La elección del moderado y europeísta Keir Starmer como nuevo líder del Partido Laborista supone un giro notable en la acción política de la izquierda británica tras cinco años marcados por la radicalidad verbal y los malos resultados electorales bajo la dirección de Jeremy Corbyn. Los primeros pasos de Starmer en plena crisis del coronavirus son una reivindicación sin concesiones del tradicional principio laborista de defensa de la esfera pública y la necesidad de inversiones, pero alejada de planteamientos dialécticos de callejón sin salida que caracterizaron a su predecesor.

Sobre el papel, Starmer asume el cargo en unas circunstancias muy complicadas tanto operativamente —el Parlamento está cerrado— como por la excepcionalidad de la situación social y económica en Reino Unido. También pesa la necesidad urgente de dejar atrás la estela de las graves acusaciones vertidas contra el partido laborista incluyendo la de antisemitismo y eurofobia ocasional. Sin embargo, es precisamente este panorama el que mejor se adapta a este reputado exabogado defensor de causas por los derechos humanos, acostumbrado a buscar acuerdos en situaciones de parálisis.

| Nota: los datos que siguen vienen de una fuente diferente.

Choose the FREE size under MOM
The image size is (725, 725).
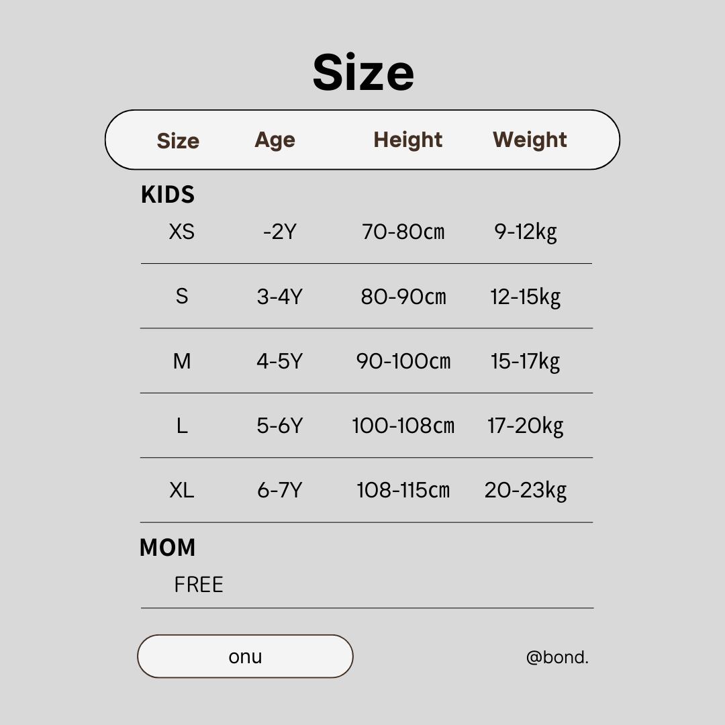pyautogui.click(x=198, y=585)
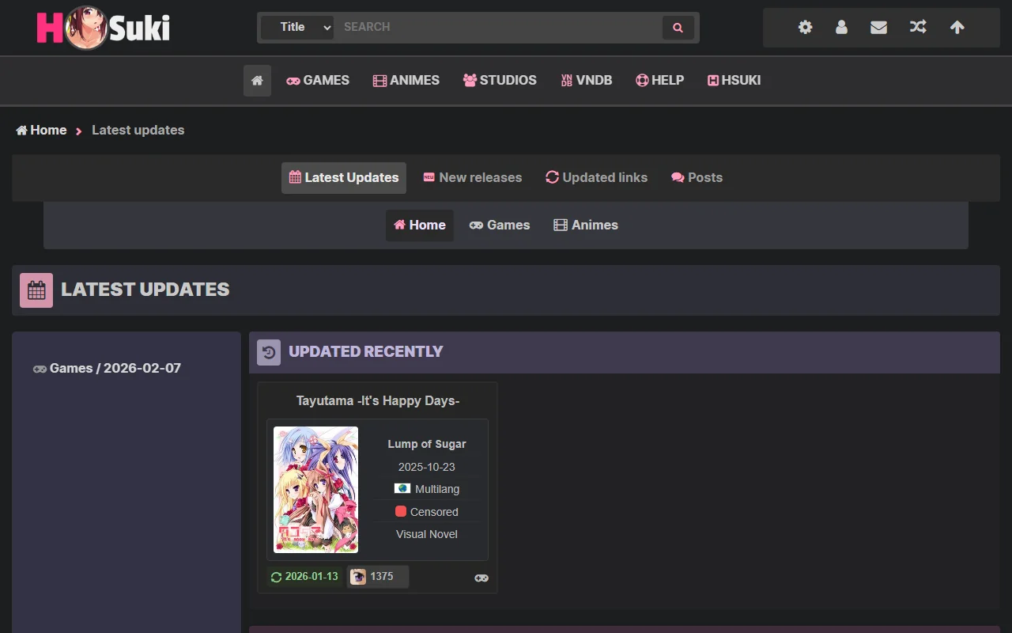Click the upload arrow icon
The width and height of the screenshot is (1012, 633).
957,27
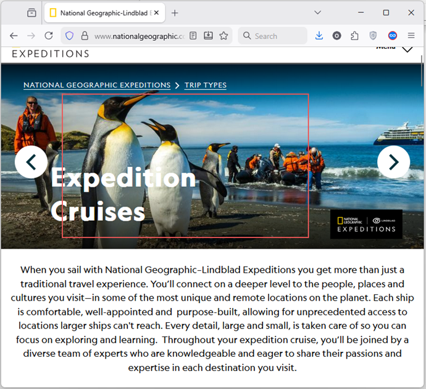
Task: Toggle Reader View icon in address bar
Action: [x=194, y=36]

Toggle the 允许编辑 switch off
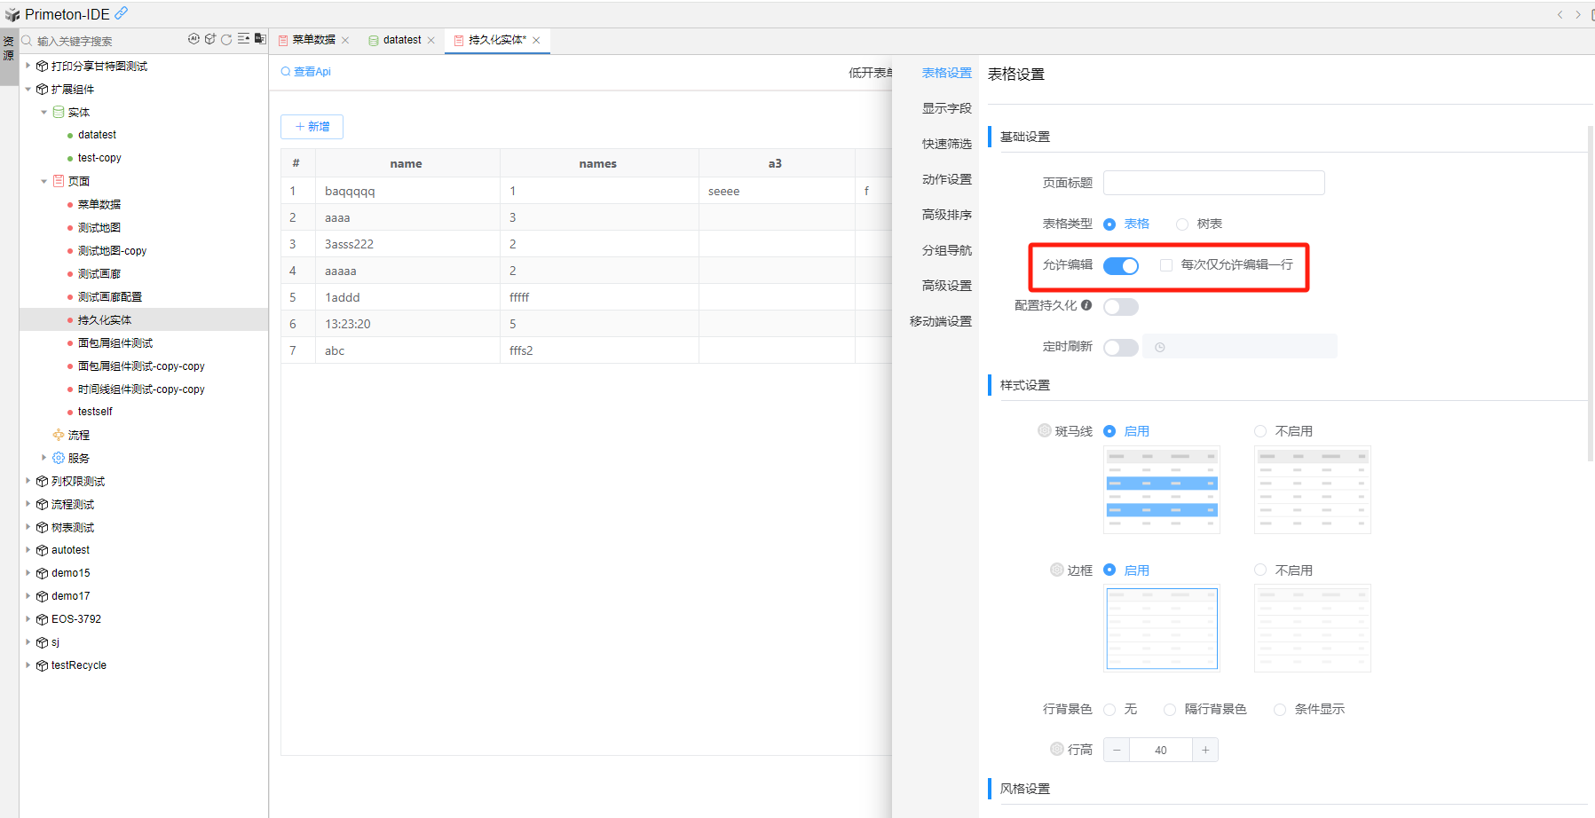coord(1120,265)
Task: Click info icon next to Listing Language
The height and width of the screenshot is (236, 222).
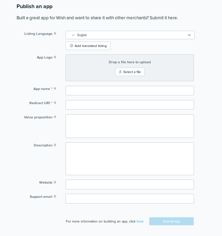Action: [55, 33]
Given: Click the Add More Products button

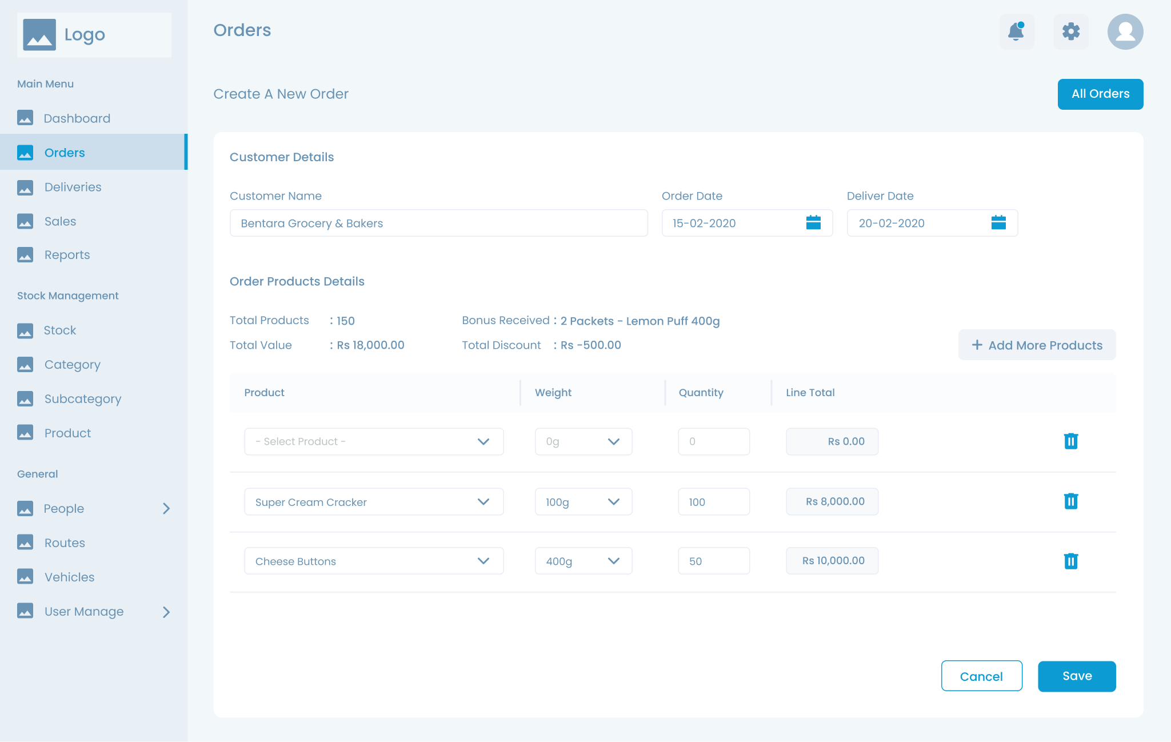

Starmer ha anunciado un ejercicio de responsabilidad escrupuloso como líder de la oposición en un Parlamento con mayoría conservadora, lo que en la práctica supone apoyar —aunque no de manera incondicional— al Gobierno de Boris Johnson en su intento por frenar la pandemia. Pero al mismo tiempo ha incidido en cuatro puntos que muestran previsión e iniciativa ante un Gobierno conservador sobre el que arrecian las críticas por su gestión, especialmente en los primeros momentos de la crisis. El nuevo líder laborista se ha centrado en la realización efectiva de los 100.000 test diarios prometidos por el Gobierno, la facilitación inmediata de equipos de protección para sanitarios, un calendario de vacunación para toda la población en cuanto esta sea viable y una estrategia de salida clara cuando termine la situación de excepcionalidad.

El nuevo líder laborista tiene ante sí el reto de recuperar la confianza del electorado que dio una importante victoria a las tesis radicales conservadoras encarnadas por Boris Jonhson y su estrategia del Brexit en las elecciones generales del pasado diciembre. Pero el Brexit ha sido eclipsado por una emergencia que está poniendo en valor la necesidad de las inversiones públicas, entre otras en materia sanitaria, que es precisamente uno de los pilares históricos de las propuestas laboristas. Y lo que en circunstancias normales pudieron parecer al electorado unas propuestas extremas de transformación e inversión social realizadas por Corbyn se revelan necesarias bajo las nuevas condiciones. Un legado que Starmer no puede arrinconar.